NEW YORK ( TheStreet) -- For 60% of U.S. families there is "no financial plan for college," according to a study from Sallie Mae, which is likely why parents are contributing less and less to paying for the kids' education: only 27% of all college costs last year, compared with 36% in 2010.
That doesn't mean parents are giving up on college for their kids -- in fact, far from it, since according to the study, 85% of U.S. parents "strongly agreed" college is a great launching pad to lifelong success for their children, the highest figure since 2006.
"In this post-recession environment, families overwhelmingly believe in the dream of college, yet they are more realistic when it comes to how they pay for it," says Jack Remondi, chef executive at Sallie Mae. "The study found that the majority of families do not have a financial plan to pay for college. We recognize that having a plan, however, increases the likelihood of success. That is the ultimate goal, for students, families, schools and us."

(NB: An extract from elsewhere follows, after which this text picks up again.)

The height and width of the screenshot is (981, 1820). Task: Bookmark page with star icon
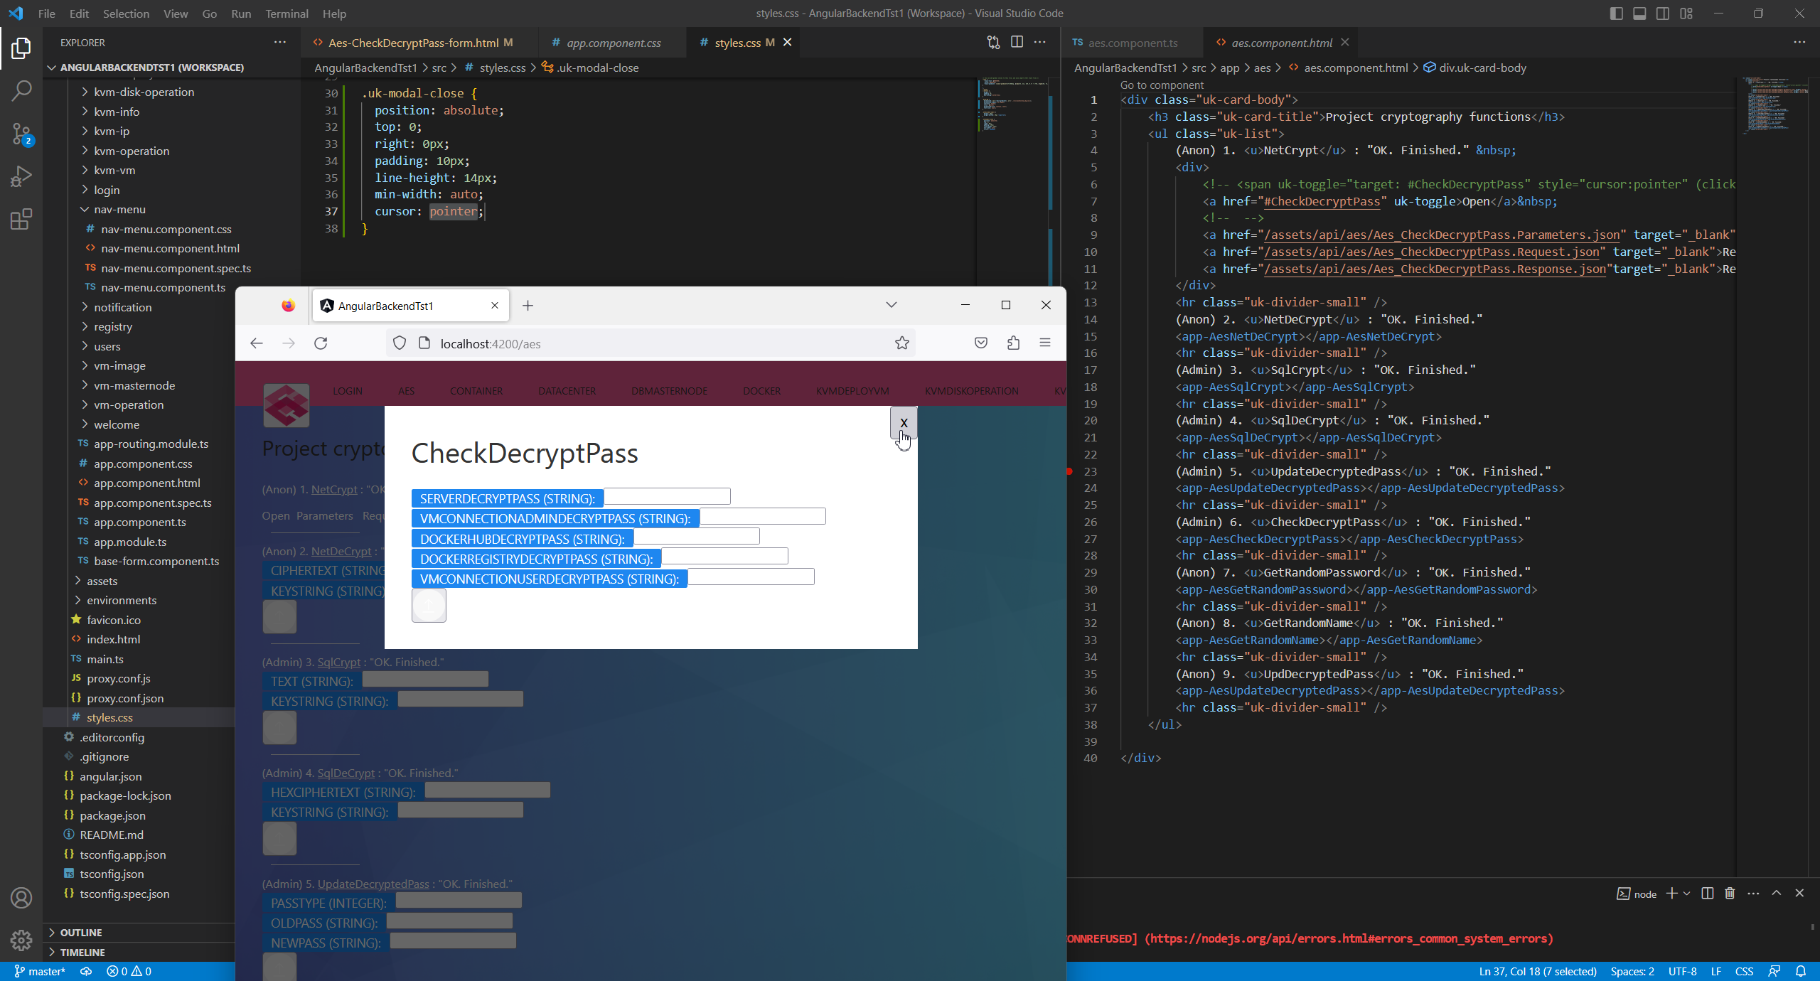point(901,343)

Sallie Mae is using the release of the report to push its Upromise program, which enables parents and college students to earn money for college or repay student loans through a rewards-based consumer shopping program.The free program is set up so members earn 5% or more cash back for college by shopping through retail partners including Apple (AAPL), Target (TGT), Best Buy (BBY) and Bed, Bath & Beyond (BBBY). Through July 30, Upromise has earned $750 million in cash-back rewards for participating families and students. The average annual college savings per family, about $32 per family, is not much to shout about, though. That's why Sallie Mae has some additional money-saving tips: RewardU is one source for deals. Include college roommates. If you know who your child's roommate will be, reach out to them before hitting campus. As Sallie Mae puts it, "there is no need for two dorm refrigerators, microwaves or televisions in a tight space."